START Source information

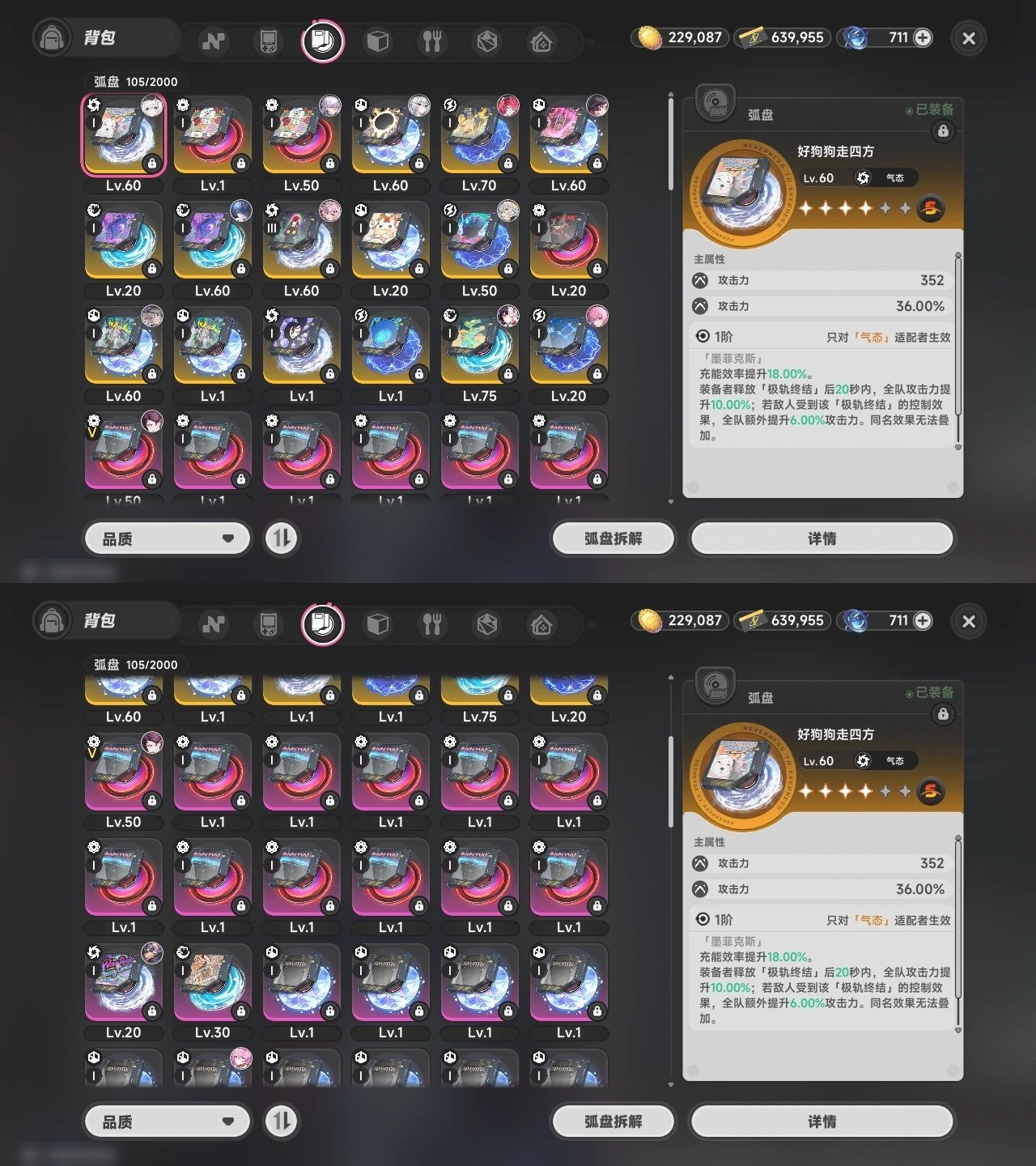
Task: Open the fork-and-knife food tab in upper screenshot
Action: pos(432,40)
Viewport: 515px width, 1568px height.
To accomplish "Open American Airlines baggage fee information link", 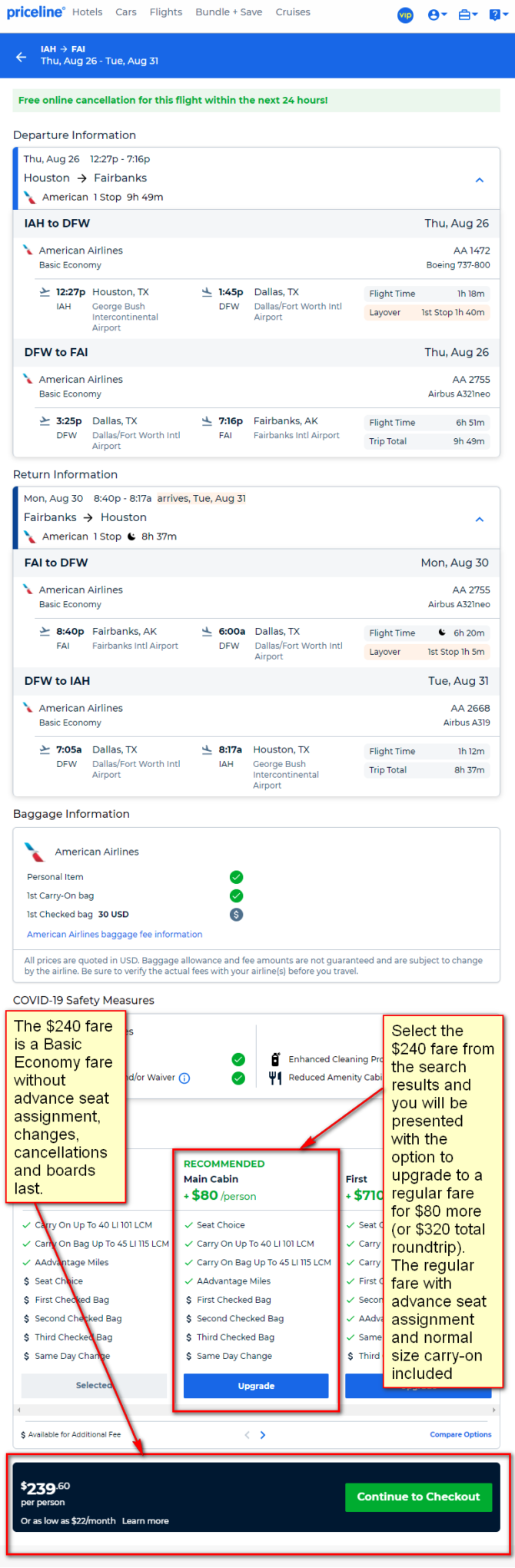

END Source information
START Source information

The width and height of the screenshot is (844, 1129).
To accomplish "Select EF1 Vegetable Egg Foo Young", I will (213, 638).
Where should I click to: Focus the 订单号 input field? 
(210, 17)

END Source information

Activity:
Print everything from the line with "Viewport: 515px width, 1568px height." down to the line with "American Airlines baggage" in the entries above, both lines included and nothing more, without the pictures.

Written response:
Viewport: 515px width, 1568px height.
To accomplish "Open American Airlines baggage fee information link", 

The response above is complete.